Problem statement: Rewrite the entries below with "Identify the click coordinates" changed to "Find the click coordinates" and nothing else altered. Leave out the pictures.

==*==

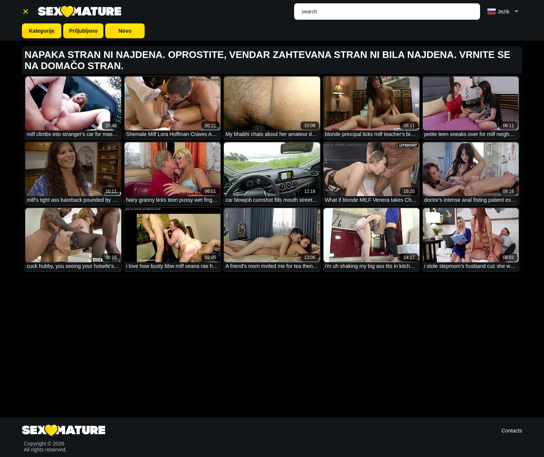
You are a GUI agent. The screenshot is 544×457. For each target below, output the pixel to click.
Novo (125, 31)
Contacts (512, 431)
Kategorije (41, 31)
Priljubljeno (83, 31)
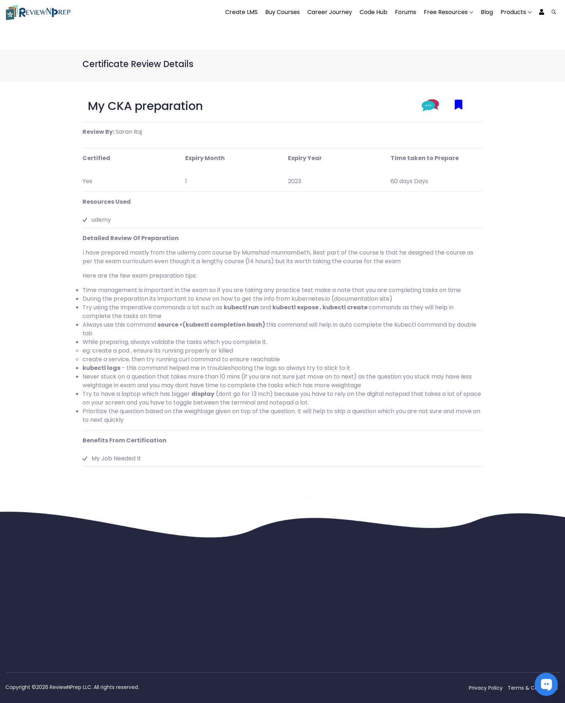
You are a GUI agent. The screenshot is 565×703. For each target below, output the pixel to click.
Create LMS (241, 12)
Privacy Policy (486, 687)
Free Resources (446, 12)
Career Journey (329, 12)
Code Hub (373, 12)
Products (513, 12)
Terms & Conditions (533, 687)
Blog (487, 12)
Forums (405, 12)
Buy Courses (282, 12)
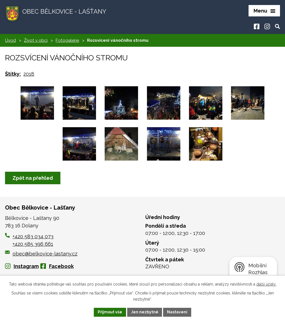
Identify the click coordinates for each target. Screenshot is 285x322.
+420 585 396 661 (33, 244)
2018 (28, 74)
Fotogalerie (67, 40)
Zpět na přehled (33, 178)
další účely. (266, 284)
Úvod (10, 40)
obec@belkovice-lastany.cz (41, 254)
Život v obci (36, 40)
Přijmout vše (110, 312)
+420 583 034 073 (33, 237)
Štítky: (13, 74)
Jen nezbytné (144, 312)
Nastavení (177, 312)
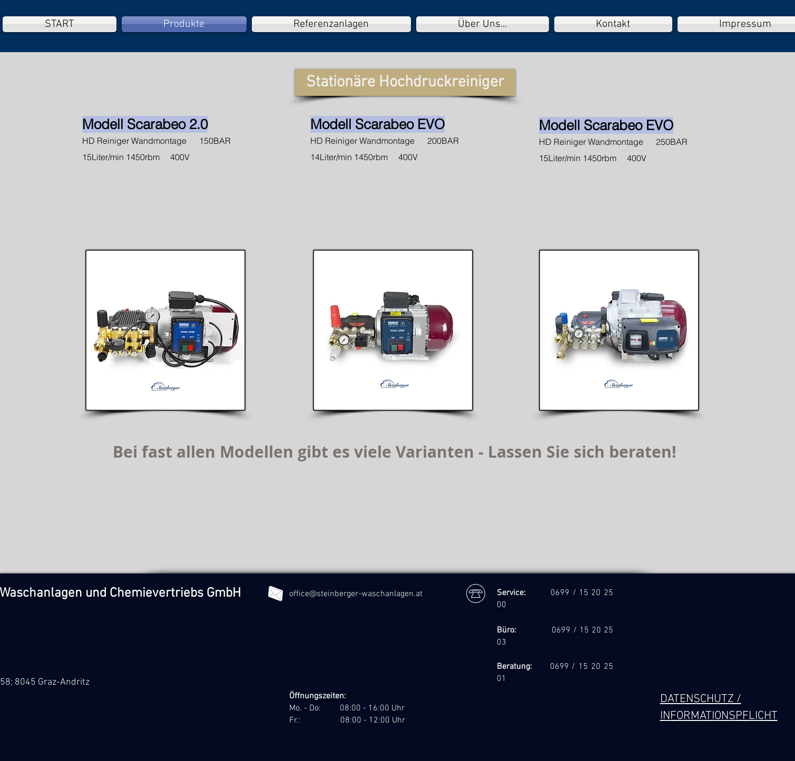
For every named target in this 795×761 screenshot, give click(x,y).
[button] (405, 82)
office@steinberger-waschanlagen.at (356, 594)
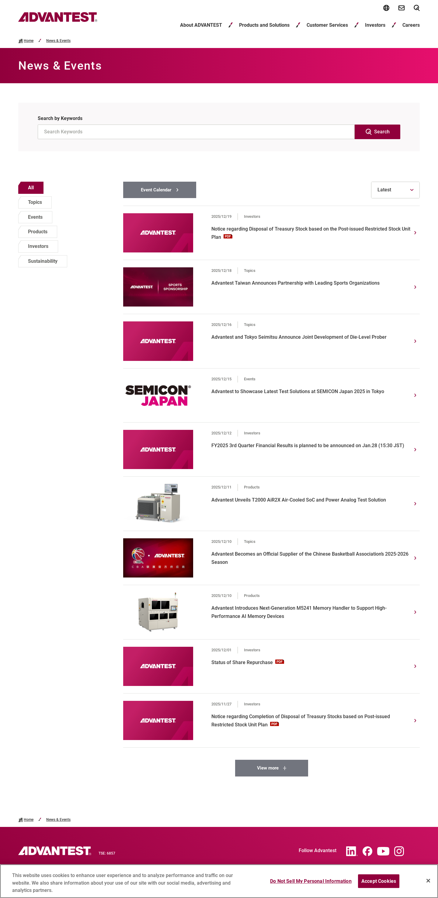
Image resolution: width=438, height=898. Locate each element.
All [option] (31, 187)
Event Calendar (156, 190)
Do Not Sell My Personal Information (311, 884)
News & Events (58, 41)
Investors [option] (38, 246)
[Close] (428, 883)
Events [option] (35, 217)
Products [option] (37, 232)
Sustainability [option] (42, 261)
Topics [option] (35, 202)
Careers (411, 25)
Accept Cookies (378, 884)
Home (28, 41)
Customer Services (327, 25)
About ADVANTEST (201, 25)
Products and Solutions (264, 25)
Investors (375, 25)
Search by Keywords (60, 118)
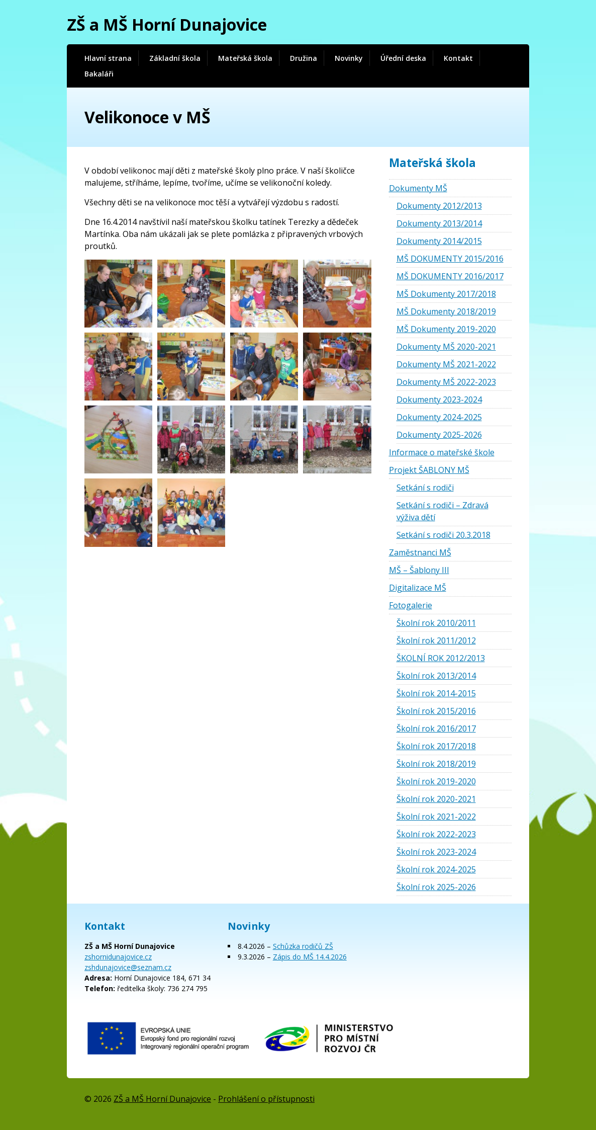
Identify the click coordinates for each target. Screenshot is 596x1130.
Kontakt (458, 58)
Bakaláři (99, 73)
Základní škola (175, 58)
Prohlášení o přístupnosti (266, 1098)
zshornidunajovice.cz (118, 956)
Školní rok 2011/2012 (436, 640)
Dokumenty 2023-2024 (439, 399)
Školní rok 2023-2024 (436, 851)
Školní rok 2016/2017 (436, 728)
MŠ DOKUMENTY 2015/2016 (450, 258)
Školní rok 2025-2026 (436, 887)
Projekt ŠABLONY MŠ (429, 469)
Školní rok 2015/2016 (436, 710)
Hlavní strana (108, 58)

==*==

Solved exercise:
You are a GUI agent. The screenshot is 544×457. For each target below, output the pixel to click.
Novo (125, 31)
Contacts (512, 431)
Kategorije (41, 31)
Priljubljeno (83, 31)
You are a GUI agent. The screenshot is 565×703. For each target below, output the pixel to click.
Create LMS (241, 12)
Privacy Policy (486, 687)
Free Resources (446, 12)
Career Journey (329, 12)
Code Hub (373, 12)
Products (513, 12)
Terms & Conditions (533, 687)
Blog (487, 12)
Forums (405, 12)
Buy Courses (282, 12)
Find the click coordinates for each target. Screenshot is 285x322.
+420 585 396 661 (33, 244)
2018 (28, 74)
Fotogalerie (67, 40)
Zpět na přehled (33, 178)
další účely. (266, 284)
Úvod (10, 40)
obec@belkovice-lastany.cz (41, 254)
Život v obci (36, 40)
Přijmout vše (110, 312)
+420 583 034 073 (33, 237)
Štítky: (13, 74)
Jen nezbytné (144, 312)
Nastavení (177, 312)
For every named target in this 795×761 screenshot, give click(x,y).
[button] (405, 82)
office@steinberger-waschanlagen.at (356, 594)
Image resolution: width=438, height=898. Locate each element.
All [option] (31, 187)
Event Calendar (156, 190)
Do Not Sell My Personal Information (311, 884)
News & Events (58, 41)
Investors [option] (38, 246)
[Close] (428, 883)
Events [option] (35, 217)
Products [option] (37, 232)
Sustainability [option] (42, 261)
Topics [option] (35, 202)
Careers (411, 25)
Accept Cookies (378, 884)
Home (28, 41)
Customer Services (327, 25)
About ADVANTEST (201, 25)
Products and Solutions (264, 25)
Investors (375, 25)
Search by Keywords (60, 118)
Find the click coordinates for each target. Screenshot is 596x1130.
Kontakt (458, 58)
Bakaláři (99, 73)
Základní škola (175, 58)
Prohlášení o přístupnosti (266, 1098)
zshornidunajovice.cz (118, 956)
Školní rok 2011/2012 (436, 640)
Dokumenty 2023-2024 (439, 399)
Školní rok 2023-2024 (436, 851)
Školní rok 2016/2017 (436, 728)
MŠ DOKUMENTY 2015/2016 (450, 258)
Školní rok 2025-2026 (436, 887)
Projekt ŠABLONY MŠ (429, 469)
Školní rok 2015/2016 (436, 710)
Hlavní strana (108, 58)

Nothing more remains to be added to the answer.